Research paper by Everard E Munting, Christoph C Röder, Rolf R Sobottke, Daniel D Dietrich, Emin E Aghayev,

Indexed on: 21 May '14Published on: 21 May '14Published in: European Spine Journal



Abstract

To compare patient outcomes and complication rates after different decompression techniques or instrumented fusion (IF) in lumbar spinal stenosis (LSS).The multicentre study was based on Spine Tango data. Inclusion criteria were LSS with a posterior decompression and pre- and postoperative COMI assessment between 3 and 24 months. 1,176 cases were assigned to four groups: (1) laminotomy (n = 642), (2) hemilaminectomy (n = 196), (3) laminectomy (n = 230) and (4) laminectomy combined with an IF (n = 108). Clinical outcomes were achievement of minimum relevant change in COMI back and leg pain and COMI score (2.2 points), surgical and general complications, measures taken due to complications, and reintervention on the index level based on patient information. The inverse propensity score weighting method was used for adjustment.Laminotomy, hemilaminectomy and laminectomy were significantly less beneficial than laminectomy in combination with IF regarding leg pain (ORs with 95% CI 0.52, 0.34-0.81; 0.25, 0.15-0.41; 0.44, 0.27-0.72, respectively) and COMI score improvement (ORs with 95% CI 0.51, 0.33-0.81; 0.30, 0.18-0.51; 0.48, 0.29-0.79, respectively).
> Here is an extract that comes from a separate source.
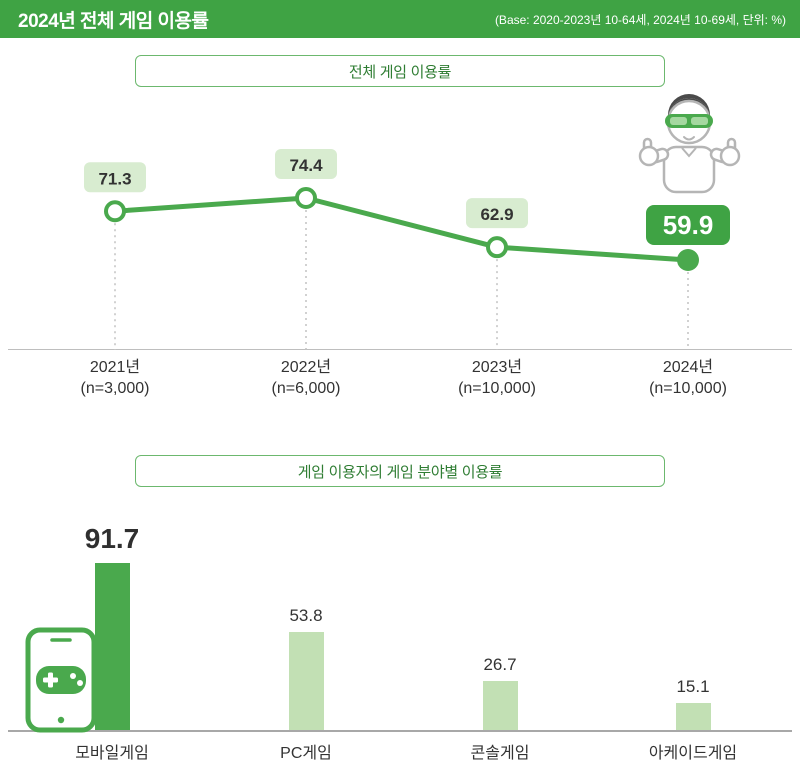 The image size is (800, 762). What do you see at coordinates (688, 378) in the screenshot?
I see `line-x-label: 2024년 (n=10,000)` at bounding box center [688, 378].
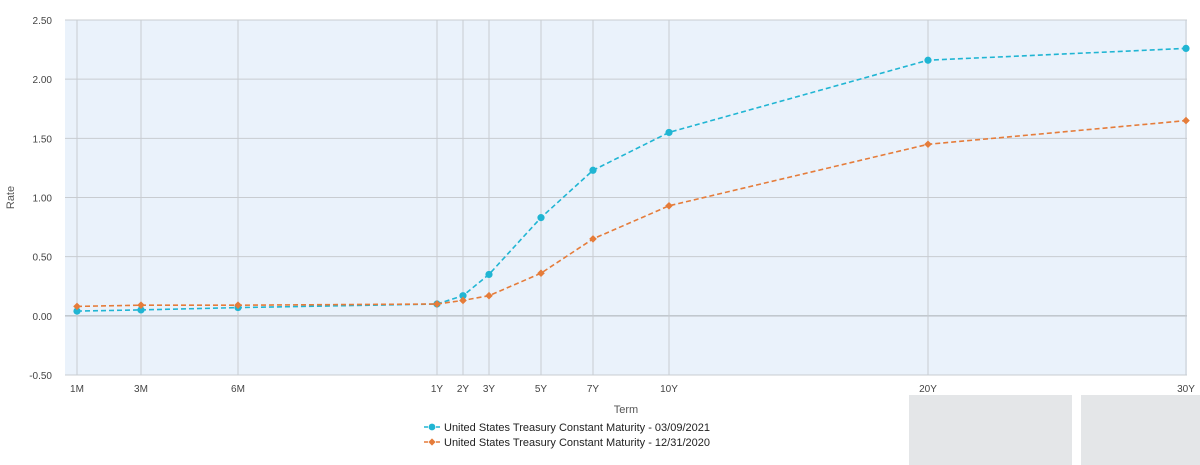 This screenshot has height=465, width=1200. Describe the element at coordinates (542, 390) in the screenshot. I see `x-tick-label: 5Y` at that location.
However, the sole decompressions caused significantly fewer surgical (ORs with 95% CI 0.42, 0.26-0.69; 0.33, 0.17-0.63; 0.39, 0.21-0.71, respectively) and general complications (ORs with 95% CI 0.11, 0.04-0.29; 0.03, 0.003-0.41; 0.25, 0.09-0.71, respectively) than laminectomy in combination with IF. Accordingly, the likelihood of required measures was also significantly lower after laminotomy (OR 0.28, 95% CI 0.17-0.46), hemilaminectomy (OR 0.28, 95% CI 0.15-0.53) and after laminectomy (OR 0.39, 95% CI 0.22-0.68) in comparison with laminectomy with IF. The likelihood of a reintervention was not significantly different between the treatment groups.As already demonstrated in the literature, decompression in patients with LSS is a very effective treatment. Despite better patient outcomes after laminectomy in combination with IF, caution is advised due to higher rates of surgical and general complications and consequent required measures. Based on the current study, laminotomy or laminectomy, rather than hemilaminectomy, is recommendable for minimum relevant pain relief.